Officials say no mechanical failures involved in Libya crash

by Ella FAIRCHILD on May 31, 2010

According to preliminary reports, the Libya plane crash was not a result of mechanical malfunction.

The ‘black box’ recorder salvaged from the Afriqiyah Airways aircraft shows that the jet had plenty of fuel and had no distress call for help from the crew or passengers. The sole survivor of the crash was a nine year old Dutch boy, who suffered a concussion and several broken bones.

The majority of the passengers on board the flight, including the boy’s parents and brother, were Dutch citizens.
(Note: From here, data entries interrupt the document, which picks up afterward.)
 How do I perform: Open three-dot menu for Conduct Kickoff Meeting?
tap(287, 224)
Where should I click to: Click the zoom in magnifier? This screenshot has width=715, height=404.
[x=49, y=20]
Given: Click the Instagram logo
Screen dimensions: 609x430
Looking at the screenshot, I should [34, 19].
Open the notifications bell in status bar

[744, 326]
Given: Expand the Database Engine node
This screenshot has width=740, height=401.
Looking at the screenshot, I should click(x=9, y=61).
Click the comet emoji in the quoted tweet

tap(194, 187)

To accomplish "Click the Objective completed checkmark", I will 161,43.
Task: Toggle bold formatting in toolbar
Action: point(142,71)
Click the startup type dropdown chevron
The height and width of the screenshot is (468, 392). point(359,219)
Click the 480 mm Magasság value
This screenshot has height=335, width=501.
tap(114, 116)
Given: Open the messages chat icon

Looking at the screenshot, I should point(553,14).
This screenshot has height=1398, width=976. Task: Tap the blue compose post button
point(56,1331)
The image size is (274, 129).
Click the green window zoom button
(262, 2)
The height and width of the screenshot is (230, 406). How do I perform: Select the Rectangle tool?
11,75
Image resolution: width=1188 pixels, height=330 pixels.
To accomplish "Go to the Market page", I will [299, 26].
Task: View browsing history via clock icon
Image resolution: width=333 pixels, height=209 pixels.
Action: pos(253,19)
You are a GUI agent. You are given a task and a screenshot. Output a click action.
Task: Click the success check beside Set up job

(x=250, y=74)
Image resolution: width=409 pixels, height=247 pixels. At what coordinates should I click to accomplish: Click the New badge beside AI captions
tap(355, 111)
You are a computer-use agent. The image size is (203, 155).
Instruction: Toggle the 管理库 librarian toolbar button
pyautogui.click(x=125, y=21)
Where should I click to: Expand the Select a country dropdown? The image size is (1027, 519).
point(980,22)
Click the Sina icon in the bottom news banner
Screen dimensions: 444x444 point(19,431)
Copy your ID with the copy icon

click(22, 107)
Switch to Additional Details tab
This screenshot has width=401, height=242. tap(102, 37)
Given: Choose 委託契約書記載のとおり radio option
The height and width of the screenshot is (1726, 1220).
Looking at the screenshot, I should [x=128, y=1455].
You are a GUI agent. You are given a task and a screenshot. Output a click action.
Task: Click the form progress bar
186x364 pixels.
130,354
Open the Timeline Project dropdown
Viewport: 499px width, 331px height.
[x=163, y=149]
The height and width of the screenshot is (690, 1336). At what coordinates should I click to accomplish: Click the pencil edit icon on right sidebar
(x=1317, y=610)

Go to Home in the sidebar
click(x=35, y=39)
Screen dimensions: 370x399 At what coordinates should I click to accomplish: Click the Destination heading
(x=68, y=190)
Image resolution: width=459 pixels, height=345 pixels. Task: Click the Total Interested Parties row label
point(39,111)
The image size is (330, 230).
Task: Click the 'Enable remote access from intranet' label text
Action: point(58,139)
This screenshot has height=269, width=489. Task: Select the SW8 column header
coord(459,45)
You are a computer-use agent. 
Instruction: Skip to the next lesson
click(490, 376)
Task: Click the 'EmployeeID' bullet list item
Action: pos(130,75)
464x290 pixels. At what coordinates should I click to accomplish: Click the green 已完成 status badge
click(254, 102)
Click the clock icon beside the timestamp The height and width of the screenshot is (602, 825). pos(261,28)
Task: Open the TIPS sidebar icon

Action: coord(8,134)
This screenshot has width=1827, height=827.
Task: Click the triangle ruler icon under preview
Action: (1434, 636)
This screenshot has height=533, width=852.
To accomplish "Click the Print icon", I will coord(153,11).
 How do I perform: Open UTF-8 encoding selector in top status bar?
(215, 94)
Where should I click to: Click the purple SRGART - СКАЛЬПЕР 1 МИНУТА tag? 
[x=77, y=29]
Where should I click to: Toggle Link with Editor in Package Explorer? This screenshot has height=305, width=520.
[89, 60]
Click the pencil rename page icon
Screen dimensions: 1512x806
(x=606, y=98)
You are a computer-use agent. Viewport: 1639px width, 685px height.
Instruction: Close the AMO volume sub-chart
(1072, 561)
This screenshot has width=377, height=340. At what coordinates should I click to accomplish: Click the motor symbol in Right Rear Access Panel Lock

All passengers, but the boy, and the jet’s crew were killed when the jet overshot the runway at Tripoli airport arriving in from South Africa.

Neji Dhaou, overseer of the Libyan commission looking into the incident, said the circumstances surrounding the crash remained unknown and that it could be a while before any official reports were ready. He added in his statement that no signs of technical failure were apparent.

In addition to ruling out any mechanical difficulties, authorities were also able to put to rest any thoughts that the crash was the result of terrorism. After studying the ‘black box’ recordings, official effectively ruled out terrorist acts as a cause.

There were 93 passengers along with 11 cabin crew aboard the flight when it crashed, 70 of the passengers were Dutch while the entire crew were Libyan. The Airbus 330 belonged to Afrigiyah Airways and had nationals from the UK, Austria, Germany, France, South Africa, and Zimbabwe on board.